However, sometimes DD goes all wrong and can't seem to line things up well. Sending you orders from restaurants 8+ miles away, with delivery destinations another 6+ miles away from your delivery area. I can't for the life of me believe that there's not another driver currently engaged that won't be freeing up soon that would be the "best dasher" for that task.

Maybe I'm wrong, but it certainly doesn't feel like the DoorDash dispatch algorithm factors in drivers that are available "soon" (e.g., in the last 5-10 minutes of an active delivery).


----------



## TWO2SEVEN (Nov 17, 2016)

andaas said:


> When DoorDash gets it right, it can be very very good. Where you are receiving your next order while walking from the customer's door to your car, you drive 5-10 minutes to the restaurant where the food is ready to go, and then 5-10 minutes to the delivery; repeat for most of the shift.
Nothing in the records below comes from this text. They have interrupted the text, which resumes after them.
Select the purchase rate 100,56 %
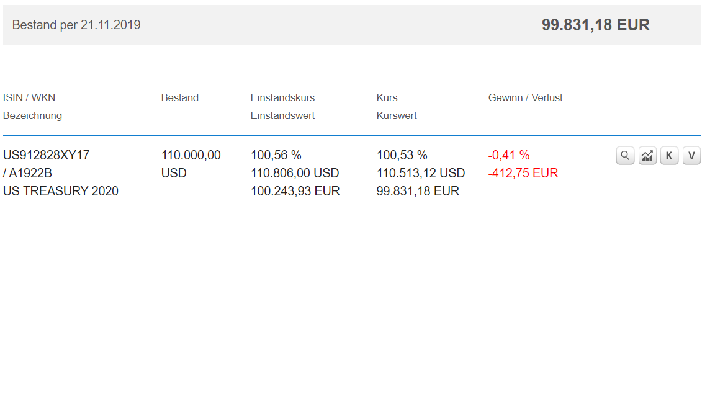This screenshot has width=715, height=402. coord(276,155)
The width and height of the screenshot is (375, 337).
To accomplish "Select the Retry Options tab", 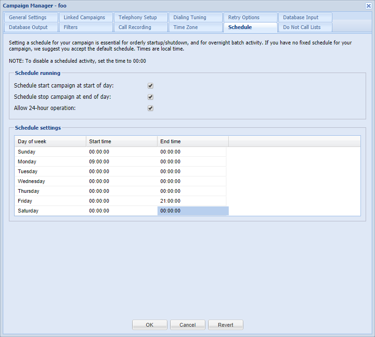I will (x=244, y=17).
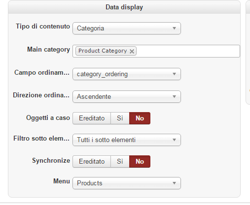This screenshot has height=205, width=250.
Task: Click the Filtro sotto elementi dropdown arrow
Action: (174, 140)
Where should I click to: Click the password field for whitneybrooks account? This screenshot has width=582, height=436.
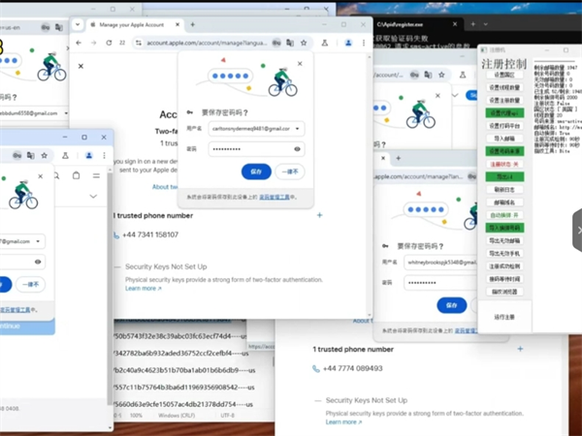436,282
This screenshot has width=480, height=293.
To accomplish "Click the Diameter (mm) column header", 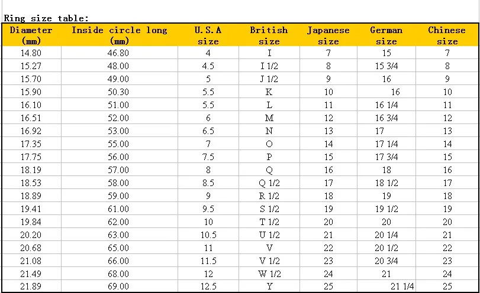I will (x=31, y=35).
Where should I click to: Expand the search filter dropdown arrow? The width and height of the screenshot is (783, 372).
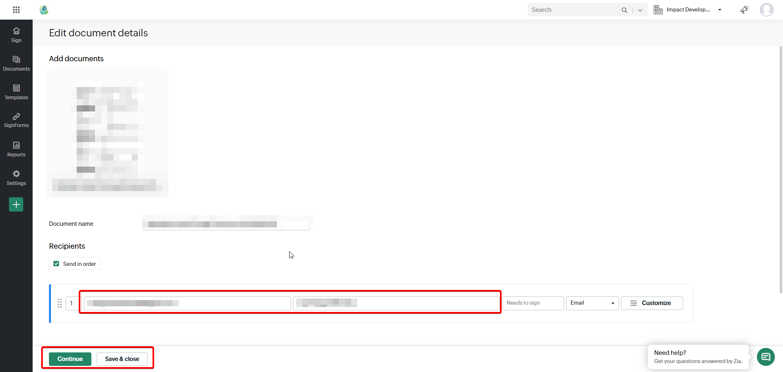[640, 10]
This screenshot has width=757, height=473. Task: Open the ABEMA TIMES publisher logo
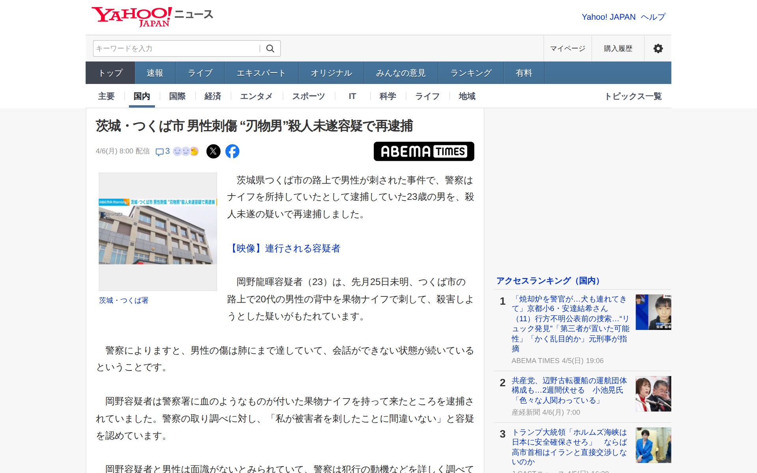(423, 151)
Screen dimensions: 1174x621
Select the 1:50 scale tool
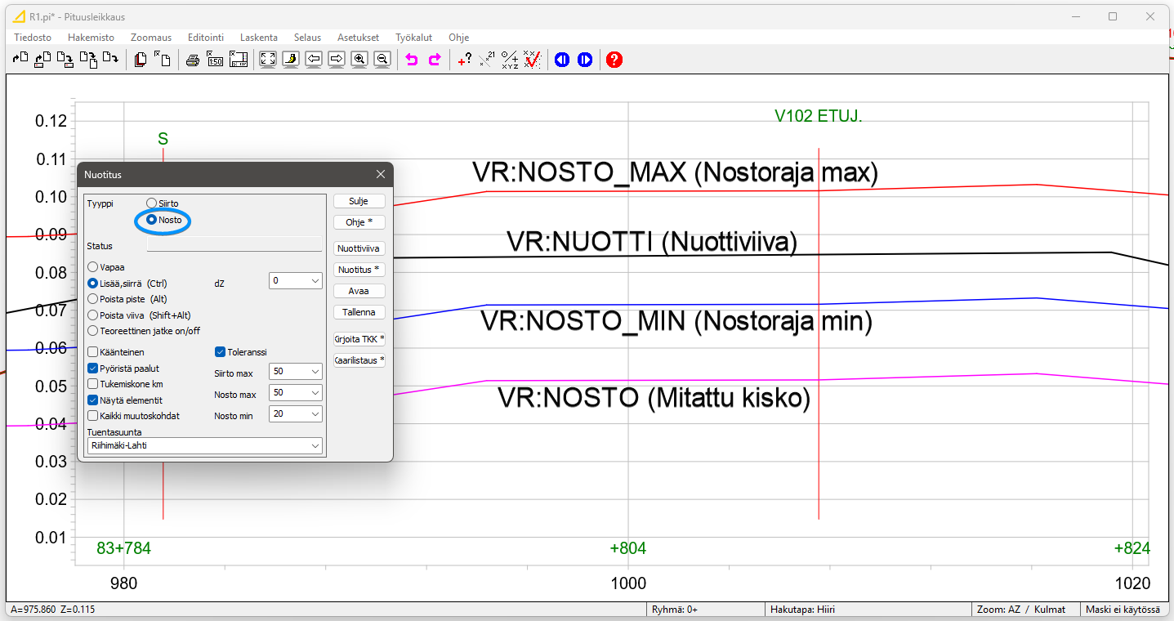(x=215, y=59)
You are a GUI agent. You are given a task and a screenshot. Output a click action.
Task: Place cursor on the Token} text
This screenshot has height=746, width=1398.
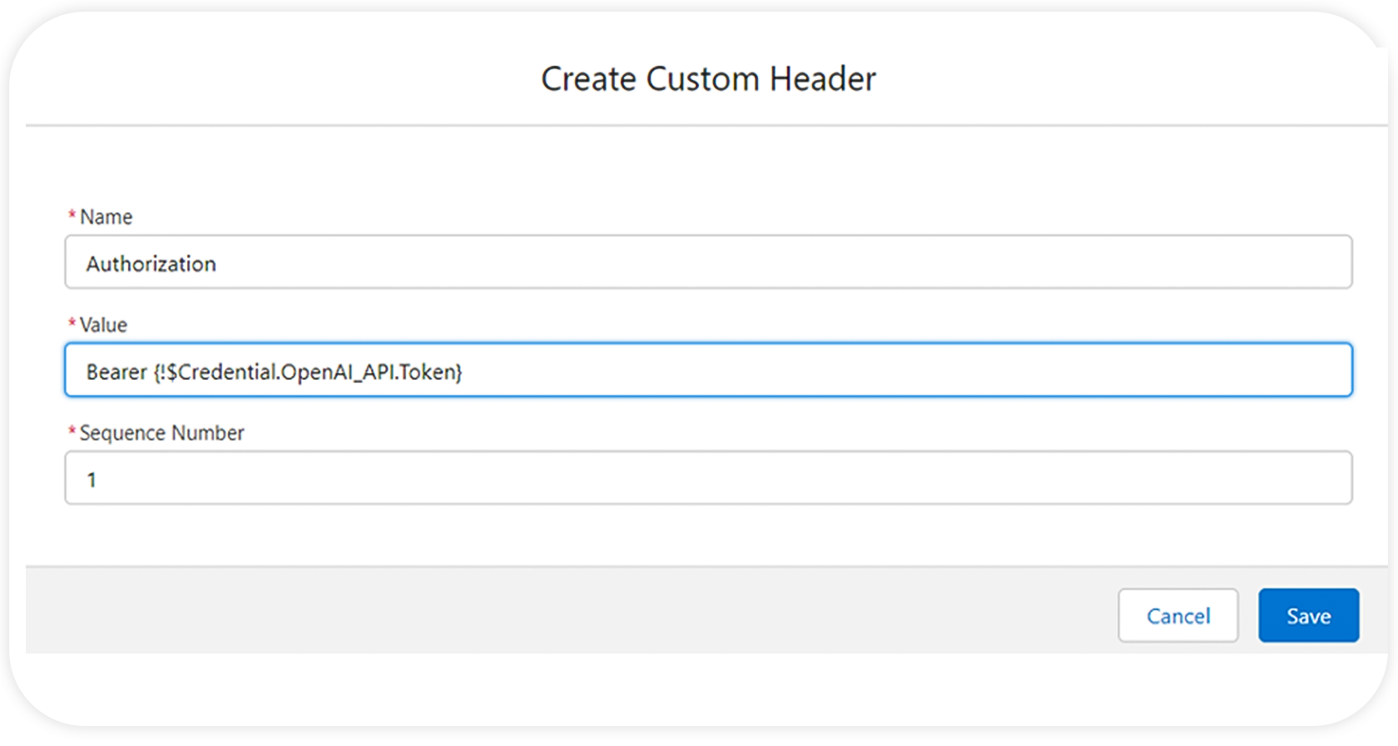430,371
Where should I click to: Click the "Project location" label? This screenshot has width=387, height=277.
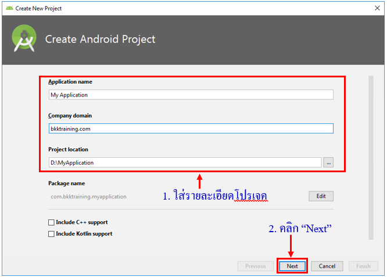point(68,150)
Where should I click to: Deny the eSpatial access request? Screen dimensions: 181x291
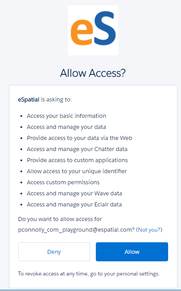click(x=54, y=252)
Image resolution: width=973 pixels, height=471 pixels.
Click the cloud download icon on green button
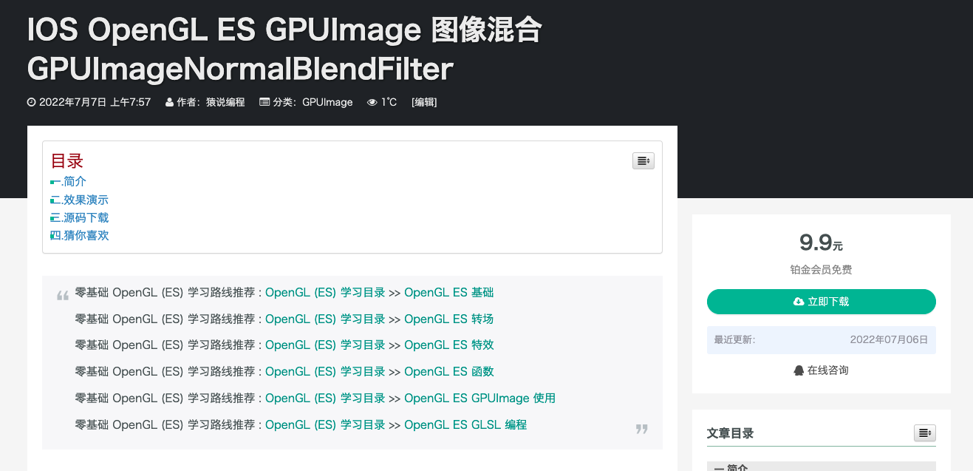point(799,302)
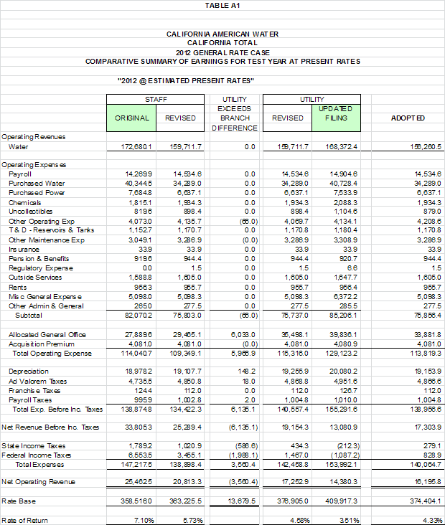Click the TABLE A1 title cell

click(222, 6)
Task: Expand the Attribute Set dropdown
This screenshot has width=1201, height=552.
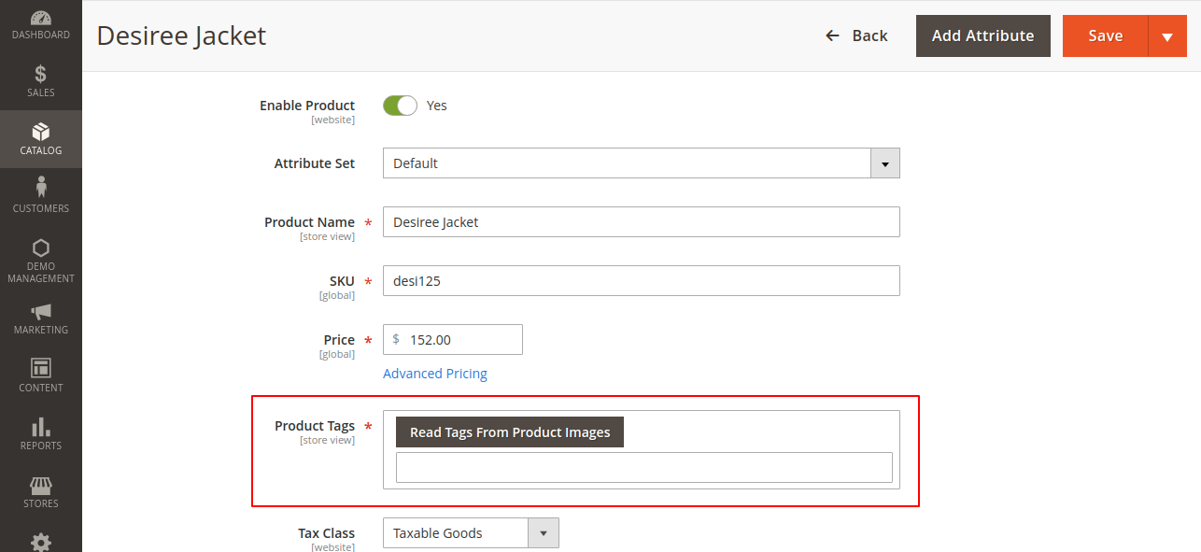Action: click(884, 163)
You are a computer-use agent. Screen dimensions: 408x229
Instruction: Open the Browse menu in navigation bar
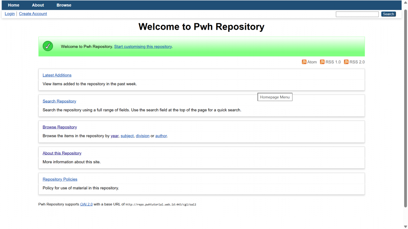tap(64, 5)
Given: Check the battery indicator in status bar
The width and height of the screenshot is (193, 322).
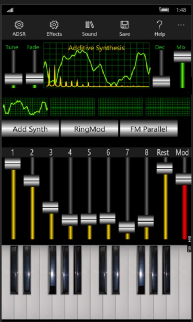Looking at the screenshot, I should (164, 10).
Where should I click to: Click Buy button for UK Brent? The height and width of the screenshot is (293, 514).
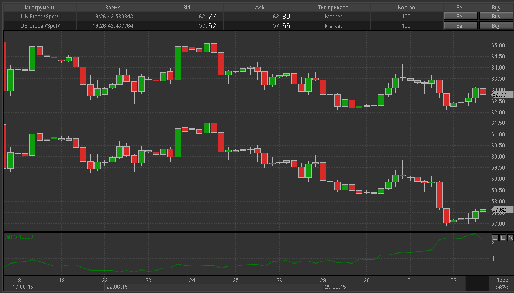click(496, 17)
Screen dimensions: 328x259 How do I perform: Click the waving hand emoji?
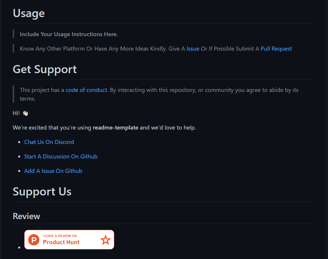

You're busy, earning steadily, and not being run around endlessly.
> 
> However, sometimes DD goes all wrong and can't seem to line things up well. Sending you orders from restaurants 8+ miles away, with delivery destinations another 6+ miles away from your delivery area. I can't for the life of me believe that there's not another driver currently engaged that won't be freeing up soon that would be the "best dasher" for that task.
> 
> Maybe I'm wrong, but it certainly doesn't feel like the DoorDash dispatch algorithm factors in drivers that are available "soon" (e.g., in the last 5-10 minutes of an active delivery).


I agree with you on that. I had four, one was ready when I got there. My last one was an Indian place in Frisco. Two customers and ten employees there, waiting almost fifteen minutes for the food.


----------



## KyloRen (Sep 8, 2016)

If it's too far, why aren't you declining the order? My acceptance rate is pretty low. If it's too far or a low priced order, I decline them.


----------



## andaas (May 19, 2015)

TWO2SEVEN said:


> My last one was an Indian place in Frisco. Two customers and ten employees there, waiting almost fifteen minutes for the food.


Sounds like Chennai Cafe! (I decline orders from that place, after 4 attempts my average wait has been 20 minutes).


----------



## TWO2SEVEN (Nov 17, 2016)

andaas said:


> Sounds like Chennai Cafe! (I decline orders from that place, after 4 attempts my average wait has been 20 minutes).


You win! I won't be going back there either.


----------



## SweetAMGUberLyft (Oct 19, 2016)

What's the latest time you guys get orders?


----------



## andaas (May 19, 2015)

SweetAMGUberLyft said:


> What's the latest time you guys get orders?


I used to run until 9pm Mon-Thu, and 9:30pm Fri/Sat. However, lately, I've pulled that back another 30 minutes as orders seem to fall off earlier now.

I've been online until 10pm a few times, but find the majority of orders that come after 9:30 are small fast food orders (e.g., Whataburger, Taco Bell).


----------



## Trebor (Apr 22, 2015)

The time DoorDash asked me to pay with my card, I cancelled the job and let another driver get it. 

DoorDash was great before Boost Pay was taken away now I feel, they either have 1) too many drovers) or 2) They are not doing well. They have been really slow in Houston. 

Also, support was a lot better before they outsourced to India.


----------